Interesting. Why was his not like that too, I wonder??


----------



## LifeInCattleClass (Dec 21, 2010)

thorwold said:


> Interesting. Why was his not like that too, I wonder??


well, Cody was the hardest to convince to come to AEW as per Bucks book and even himself

he was not sure - so I guess he didn't want the auto-roll over in order to sign

even Brandi was onboard before him - which is why I always laugh when people slag her off


----------



## Prized Fighter (Aug 31, 2016)

Side note: The Grammer on these contract threads kills me.

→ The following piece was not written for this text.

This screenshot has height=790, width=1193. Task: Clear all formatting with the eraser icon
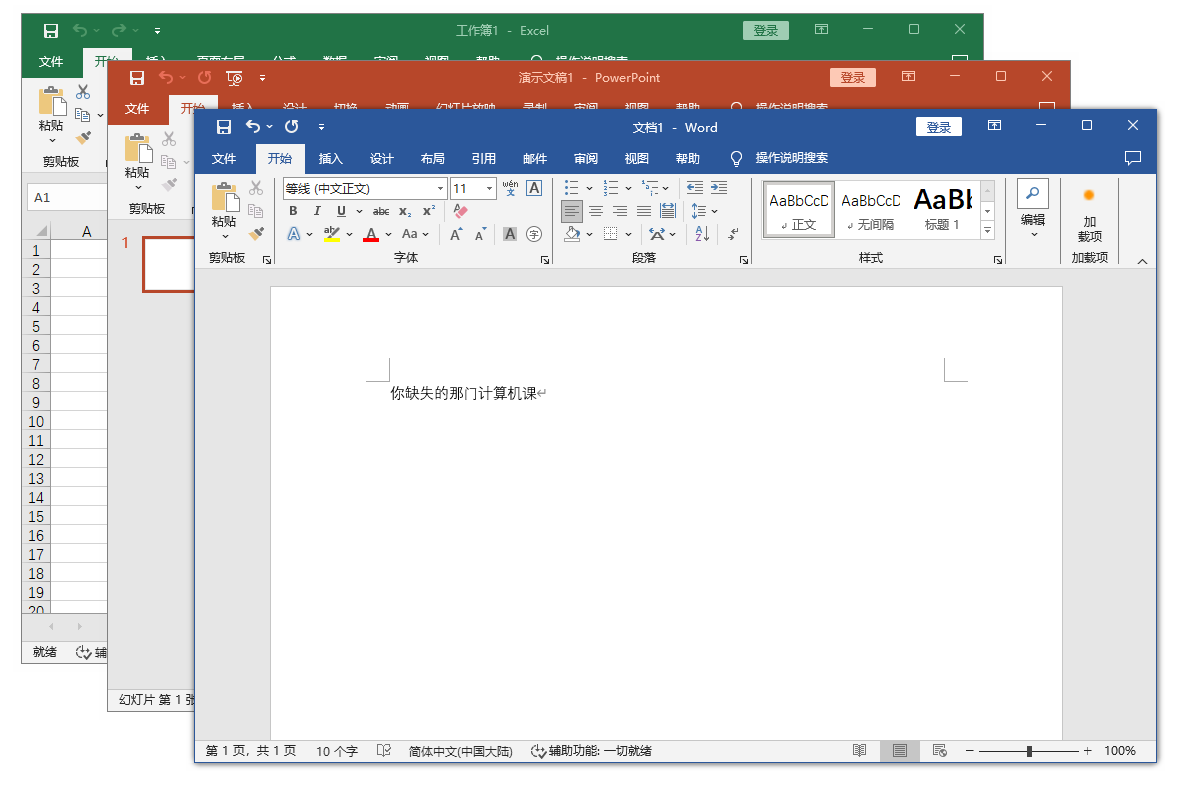point(459,211)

Re-sign - Signed a new contract with the same company

Resign - Leaving your current company


----------



## 3venflow (Feb 3, 2019)

Nice timing.


__ https://twitter.com/i/web/status/1483135899575767046


----------



## Shaun_27 (Apr 12, 2011)

#30


----------



## Erik. (Mar 17, 2014)

3venflow said:


> Nice timing.
> 
> 
> __ https://twitter.com/i/web/status/1483135899575767046


Imagine if he just came out and vacated the title. Then walked off.


----------



## toontownman (Jan 25, 2009)

Quick rumble appearance then sign back with AEW.


----------



## Prized Fighter (Aug 31, 2016)

__ https://twitter.com/i/web/status/1483130242692755460
The darkest timeline is action.


----------



## Stellar (May 30, 2016)

So after thinking about this more I do feel like we (including me) are making a bigger deal about this than what it really is.

Cody's contract expired at the end of last year. So he has only been a "free agent" for a few weeks and as we all know, Cody missed a few events recently.

Cody's contract situation I think is a reason why he won the TNT Championship. Tony Khan wants to keep Cody I am sure. This news probably doesn't mean that Cody is no longer an EVP. They will probably come to a deal soon for the wrestling side of things with Cody.


----------



## LifeInCattleClass (Dec 21, 2010)

Reminder of the last time Cody was a free agent 


__ https://twitter.com/i/web/status/1483136206846242819


----------



## Erik. (Mar 17, 2014)

Southerner said:


> So after thinking about this more I do feel like we (including me) are making a bigger deal about this than what it really is.
> 
> Cody's contract expired at the end of last year. So he has only been a "free agent" for a few weeks and as we all know, Cody missed a few events recently.
> 
> Cody's contract situation I think is a reason why he won the TNT Championship. Tony Khan wants to keep Cody I am sure. This news probably doesn't mean that Cody is no longer an EVP. They will probably come to a deal soon for the wrestling side of things with Cody.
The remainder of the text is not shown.